My dearest, sweetest, hottest dudes of the world: WHERE DID YOU ALL GO? Where are your beautiful, chiseled faces?! Where are those jawlines and cheekbones that make cut glass look soft? Is that you, Jon Hamm, hiding behind that foot-deep beard? And Chris Evans, when did you steal my dad’s wedding mustache?
Come back, my boys; I miss you fiercely. And though I support your right to grow your hair on your face like a Chia Pet, I also humbly request that you shave off these 25 facial disguises immediately. (Oh, and call your mom—she misses seeing your face, too).
Ah, the classic porn 'stache, typically reserved for adult-entertainment stars, dudes who wear jorts with white tank tops, and Chris Evans.
Other names for Leto include J, Jared Joseph, and Poseidon, God of the Sea and Other Waters.
News reports say Pitt was last spotted heading down to Georgia, looking for a soul to steal.
Harry Potter fans will be pleased to see that Professor Snape is doing quite well three years into unemployment.
And here, we see Vaughn modeling The Wishbone, a chic nod to the thing you wrestled away from your dog last Thanksgiving.
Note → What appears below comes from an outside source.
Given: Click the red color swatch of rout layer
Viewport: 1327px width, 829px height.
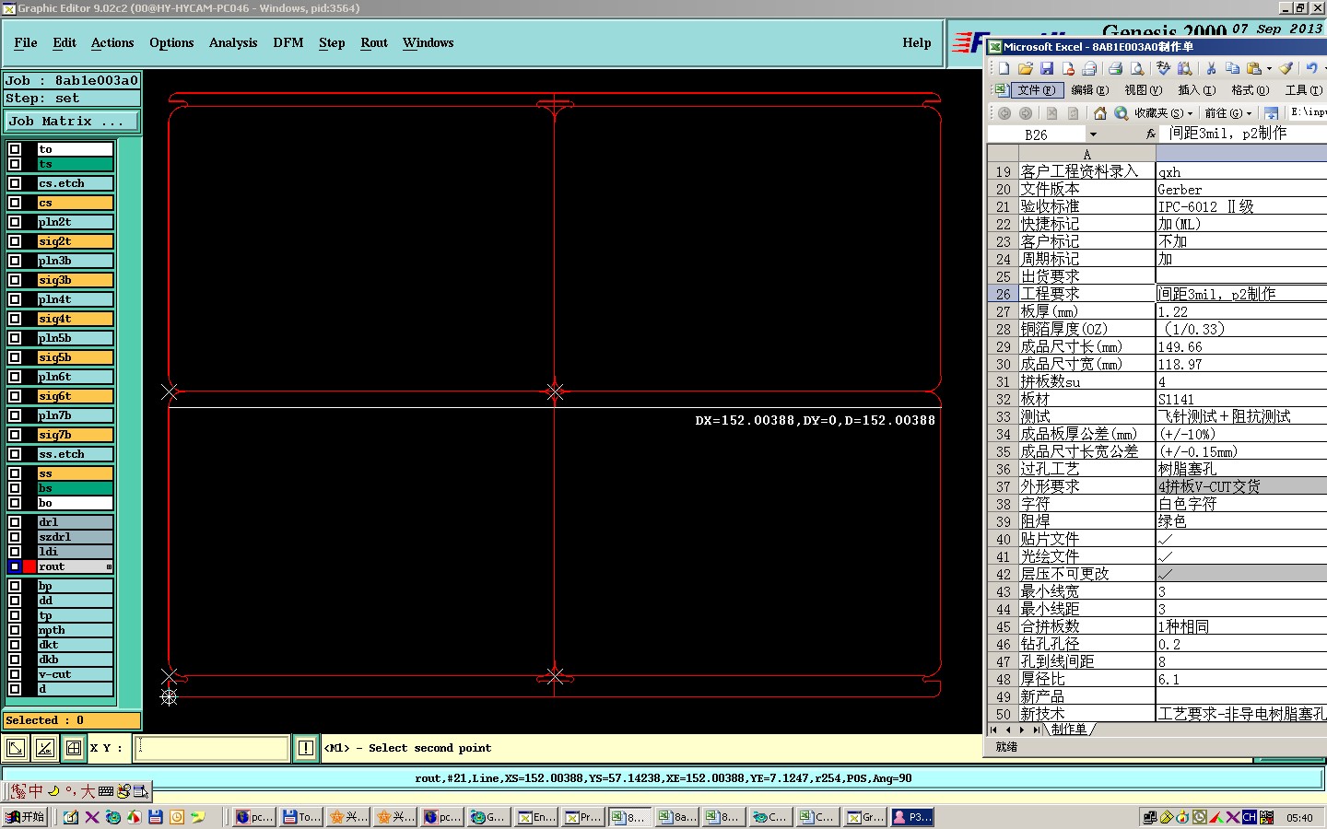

Pop-up video fact: Foxx wrote the lyrics "blame it on the a-a-a-a-a-alcohol" after someone asked him, "Dude, what's with the beard?"
If mustaches could talk, Wilson's would just giggle.
Quinto deserved an Oscar for his role of Papa bear in the Berenstain Bears movies that never existed.
Remember that one time Bieber attempted facial hair? Neither do I.
"It's five-o-clock somewhere!" declared Jude Law every hour of every day for an entire year.
Legend has it that after this photo was taken, Joaquin Phoenix's facial hair came alive and ate his face. Womp, womp.
Is it a sideburn? Is it a mutton chop? Is it a shaving accident gone wrong? Nobody knows, and boy, what a fun mystery that is!
Some haters will say that Conan looks like a bedraggled baby with his layer of scruff, but to this girl, Conan is actually just my husband (I love you—please call me).
DiCaprio is such a good method actor, he physically and emotionally became his The Revenant co-star—i.e. the bear.
Finally, facial hair that matches Efron's personality.
Gyllenhaal's facial hair is like an infinity loop—there is no beginning and there is no end, and someone please help me.
You already know Dwayne "The Rock" Johnson, but have you met his twin, Dwayne "The Marionette " Johnson?
Here's an experiment: Take your hand and cover up the bottom half of Garfield's face. Now leave it there.
If growing a beard is the male equivalent of contouring, Hamm is all of the Kardashians and Jenners combined.
Nothing about this gnarled scruff is alright (alright, alright).
Historians will long remember Harvey as the man with three eyebrows.
Post Malone's mustache looks like two dogs kissing, and that's the first dog-related thing I don't want to screenshot.
Rumor has it that Letterman has spent his retirement moonlighting as Gandalf at the Brooklyn Bridge.